First I am going to examine ransomware. This is an interesting case, as it has been around for quite some time now. The attack method dates all the way back to 2016. You would think that they would have been stopped by now, and you would be somewhat correct. Gone are the days of spreading ransomware through spam emails and outbreaks, where the philosophy was to cast a net as wide as possible and see what we catch. Today ransomware exists as a targeted attack on an individual or specific group. The goal of doing ransomware attacks this way is to carry out one strong attack, which will yield more reward then many weaker attacks. So how do they work? You gain entry into a system via weak Remote desktop protocol passwords. Escalate your privileges up to administrator. Use your new privileges to overcome security software. Spread your ransomware to encrypt files on the system. Finally leave a message with the ultimatum,” If you want your files to be decrypted, contact via email or dark web website.” And then you wait. If they pay the ransom, then mission success for the hacker. If they do not pay the ransom then it is almost inconsequential to the hacker. They will just move onto the next target and try again.
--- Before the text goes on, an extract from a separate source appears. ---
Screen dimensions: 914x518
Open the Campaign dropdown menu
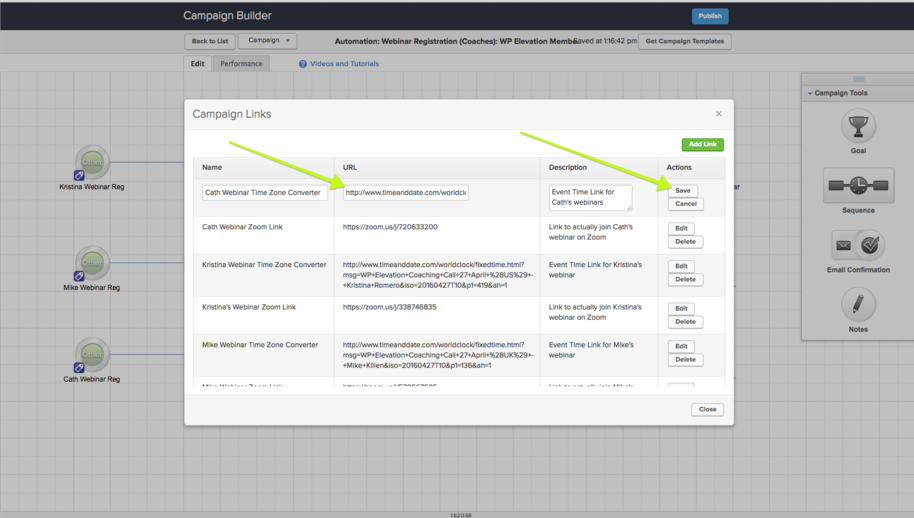(267, 41)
The other form of attack that is of interest is a cryptocurrency mining malware. What this attack does is take over a machine and use it to mine cryptocurrency for a hacker. This attack is very different because it requires no interaction between the hacker and the hacked. Unlike the previous method, this one allows the hacker to try and remain undetected. For ransomware, the hacked has the choice to either give up their machine and data, or give into the hacker. This method though gives no choice to the hacked. If they don’t hear their computer fan operating louder, then they will have no idea that they have been hacked. In addition to these facts, cryptocurrency is effectively an unregulated currency. This means that once the hacker has it, they are in the clear. If a hacker were to steal bank account credentials, there are still difficulties with actually attaining the currency inside of those bank accounts. A problem with this method however is that the profits are not immediate, they take time to incur. If ransomware is successful, then profits are made instantly.
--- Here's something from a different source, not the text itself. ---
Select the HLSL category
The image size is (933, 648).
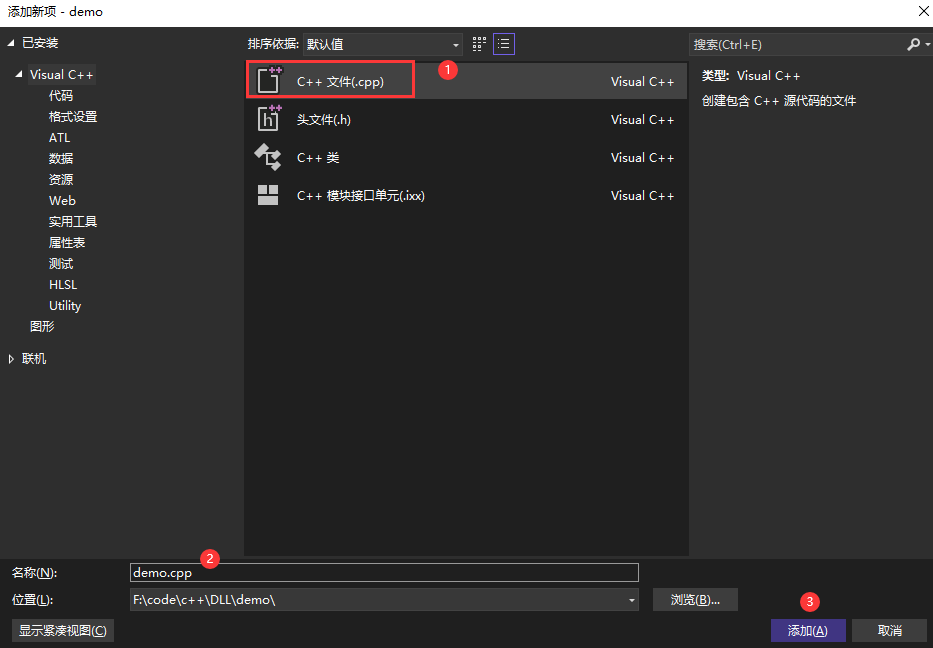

So who is at risk for these attacks? Ransomware attacks are targeted attacks. They go after one group or individual. That group or individual will have to give up money in order to secure themselves. It is as simple as this; if you do not have money or credit, you are at a very low risk of this attack. The goal of ransomware is to get ransom. A hacker will go after someone who they know will be able to pay ransom. They are not going to go after the poor because they have very little to offer. A cryptomining attack however can happen to anybody. You don’t need any money or credit, if you have a computer it can be used for mining cryptocurrency. In terms of large targets we can look at Vietnam. Last year malware cost Vietnam 12.3 trillion VND or the equivalent of 540 million USD.